### [DOCUMENT TEXT]
☆ ☆ ☆ ☆

2014-10-07 00:19:54

by Bryan O'Donoghue

[permalink] [raw]
Subject: [PATCH v3 0/2] Fix legacy_cache detect on Intel. Add Quark to legacy_cache, document TLB quirk

These two patches cover four things.

First add legacy_cache callback into init_intel() to enable calling of
intel_size_cache() re-enabling detection of PIII Tualatin cache size
and allowing Quark SoC X1000 hooked into this mechanism to similarly
report it's cache size.

Second adding of Quark SoC X1000 to the legacy_cache callback so that
it too will report correct cache size. In this case a 4-way set
associative cache with a 16 byte cache line and 256 lines per tag.

Third add the Quark SoC X1000 string so that /proc/cpuinfo gives the
correct description of the processor in the "model name" field.

Finally documentation of early TLB flushing behaviour on Quark before
cpu_has_pge() has been switched off. For clarity the existing code works
fine on Quark. This change to setup.c documents the minutiae of why.

Bryan O'Donoghue (2):
x86: Quark: Comment setup_arch() to document TLB/PGE behaviour
x86: Add cpu_detect_cache_sizes to init_intel() add Quark to
legacy_cache()

arch/x86/kernel/cpu/intel.c | 17 ++++++++++++++++-
arch/x86/kernel/setup.c | 9 +++++++++
2 files changed, 25 insertions(+), 1 deletion(-)

--
1.9.1


2014-10-07 00:19:55

by Bryan O'Donoghue

[permalink] [raw]
Subject: [PATCH 1/2] x86: Quark: Comment setup_arch() to document TLB/PGE bug

Quark SoC X1000 advertises Page Global Enable for it's
Translation Lookaside Buffer via cpuid. The silicon does not
in fact support PGE and hence will not flush the TLB when CR4.PGE
is rewritten. The Quark documentation makes clear the necessity to
instead rewrite CR3 in order to flush any TLB entries, irrespective
of the state of CR4.PGE or an individual PTE.PGE

See Intel Quark Core DevMan_001.pdf section 6.4.11

In setup.c setup_arch() the code will load_cr3() and then do a
__flush_tlb_all().

On Quark the entire TLB will be flushed at the load_cr3().
The __flush_tlb_all() have no effect and can be safely ignored.

Later on in the boot process we switch off the flag for cpu_has_pge()
which means that subsequent calls to __flush_tlb_all() will
call __flush_tlb() not __flush_tlb_global() flushing the TLB in the
correct way via load_cr3() not CR4.PGE rewrite

This patch documents the behaviour of flushing the TLB for Quark in
setup_arch()

Comment text suggested by Thomas Gleixner

Signed-off-by: Bryan O'Donoghue <[email protected]>
---
arch/x86/kernel/setup.c | 9 +++++++++
1 file changed, 9 insertions(+)

diff --git a/arch/x86/kernel/setup.c b/arch/x86/kernel/setup.c
index 41ead8d..235cfd3 100644
--- a/arch/x86/kernel/setup.c
+++ b/arch/x86/kernel/setup.c
@@ -879,6 +879,15 @@ void __init setup_arch(char **cmdline_p)

☆ ☆ ☆ ☆

### [REQUIRED WORK]
1. Reproduce the patch thread between "First add legacy_cache" and "lines per tag.", inclusive, swapping "cache size" for "cache capacity".
2. Summarize the patch thread in two sentences.
3. Continue the patch thread on Quark cache and TLB handling from the point where it stops.

### [RECORDED DATA]
☆ ☆ ☆ ☆

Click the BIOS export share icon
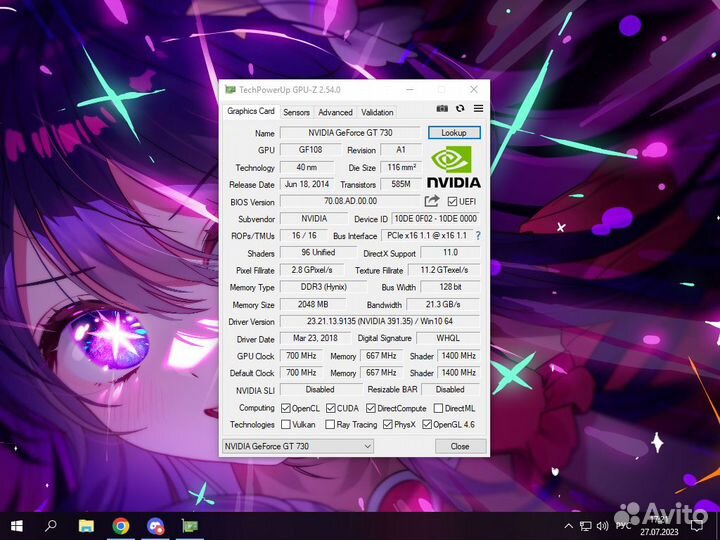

☆ ☆ ☆ ☆

### [ANSWERS BY TASK]
1.
First add legacy_cache callback into init_intel() to enable calling of
intel_size_cache() re-enabling detection of PIII Tualatin cache capacity
and allowing Quark SoC X1000 hooked into this mechanism to similarly
report it's cache capacity.

Second adding of Quark SoC X1000 to the legacy_cache callback so that
it too will report correct cache capacity. In this case a 4-way set
associative cache with a 16 byte cache line and 256 lines per tag.

2. A two-patch series adds the legacy_cache callback to init_intel() so that intel_size_cache() is called again, adds Quark SoC X1000 to that callback and gives it a correct "model name" string in /proc/cpuinfo, and documents Quark's early TLB flushing behavior. The first patch comments setup_arch() to explain that Quark advertises Page Global Enable via cpuid without actually supporting it, so its TLB is flushed at load_cr3() rather than by a CR4.PGE rewrite.

3.
KERNEL_PGD_PTRS);

load_cr3(swapper_pg_dir);
+ /*
+ * Note: Quark X1000 CPUs advertise PGE incorrectly and require
+ * a cr3 based tlb flush, so the following __flush_tlb_all()
+ * will not flush anything because the cpu quirk which clears
+ * X86_FEATURE_PGE has not been invoked yet. Though due to the
+ * load_cr3() above the TLB has been flushed already. The
+ * quirk is invoked before subsequent calls to __flush_tlb_all()
+ * so proper operation is guaranteed.
+ */
__flush_tlb_all();
#else
printk(KERN_INFO "Command line: %s\n", boot_command_line);
--
1.9.1

2014-10-07 00:20:43

by Bryan O'Donoghue

[permalink] [raw]
Subject: [PATCH v2 2/2] x86: Add cpu_detect_cache_sizes to init_intel() add Quark legacy_cache()

Intel processors which don't report cache information via cpuid(2)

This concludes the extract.